Renal Failure (Dec 2024)
Exploring the causal effect of complement and IgA nephropathy—a Mendelian randomization study
Abstract
IgA nephropathy, one of the most common primary glomerulonephritis worldwide, is still under investigation for its precise etiology. The widely accepted theory is the ‘four-hit model’ and subsequent complement and inflammatory responses. Recent studies have reported correlations between specific complement components and IgA nephropathy. However, the causal effects of genetically predicted complement components on IgA nephropathy require further elucidation. Our study aimed to determine the causal relationship between genetic predictors of complement and IgA nephropathy using the Mendelian randomization method. The primary analysis was initially conducted, examining heterogeneity and horizontal pleiotropy tests in each subgroup. Complement components with positive results were further analyzed using the MR-PRESSO test and co-localization analysis.

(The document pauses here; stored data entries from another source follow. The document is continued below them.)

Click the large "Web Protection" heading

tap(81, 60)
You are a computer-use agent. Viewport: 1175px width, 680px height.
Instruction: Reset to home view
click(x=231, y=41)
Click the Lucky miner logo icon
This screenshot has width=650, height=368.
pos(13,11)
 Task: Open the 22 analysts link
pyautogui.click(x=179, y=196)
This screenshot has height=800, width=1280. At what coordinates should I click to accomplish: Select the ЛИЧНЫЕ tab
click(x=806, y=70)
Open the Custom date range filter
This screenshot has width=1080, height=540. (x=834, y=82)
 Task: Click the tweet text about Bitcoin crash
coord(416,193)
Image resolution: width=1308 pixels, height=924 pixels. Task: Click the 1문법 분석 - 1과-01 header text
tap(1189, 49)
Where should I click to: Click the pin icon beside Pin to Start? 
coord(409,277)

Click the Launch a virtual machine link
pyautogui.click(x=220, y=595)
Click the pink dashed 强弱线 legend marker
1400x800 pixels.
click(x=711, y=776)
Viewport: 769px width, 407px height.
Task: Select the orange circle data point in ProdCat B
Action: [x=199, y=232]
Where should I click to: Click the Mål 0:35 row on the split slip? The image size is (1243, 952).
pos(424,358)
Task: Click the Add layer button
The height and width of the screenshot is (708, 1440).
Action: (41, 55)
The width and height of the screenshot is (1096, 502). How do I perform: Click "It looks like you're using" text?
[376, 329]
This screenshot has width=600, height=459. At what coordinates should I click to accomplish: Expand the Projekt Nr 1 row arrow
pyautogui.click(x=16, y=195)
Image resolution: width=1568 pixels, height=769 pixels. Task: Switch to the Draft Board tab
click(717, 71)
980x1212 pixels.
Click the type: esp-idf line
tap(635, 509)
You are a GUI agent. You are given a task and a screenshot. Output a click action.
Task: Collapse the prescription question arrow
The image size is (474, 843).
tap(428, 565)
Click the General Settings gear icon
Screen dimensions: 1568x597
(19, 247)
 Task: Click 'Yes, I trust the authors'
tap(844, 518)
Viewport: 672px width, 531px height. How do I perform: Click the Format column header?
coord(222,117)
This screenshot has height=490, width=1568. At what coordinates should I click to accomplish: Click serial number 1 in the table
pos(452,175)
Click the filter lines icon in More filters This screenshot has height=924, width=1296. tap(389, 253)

Subsequently, the positive results were further analyzed using the cML-MA method to validate the previous studies. Finally, a Bi‑directional analysis was performed, providing a brief evaluation of the causal effect of IgA nephropathy on complement components. We found a causal effect between C1QBP, C3b, C3d, C2, and C7 and IgA nephropathy, but did not identify any reverse causality. Results from co-localization analysis suggest intricate pathway interactions between the complement system and IgA nephropathy. Our findings provide possible directions for subsequent complement research, which will contribute to further exploration of the etiology of IgA nephropathy.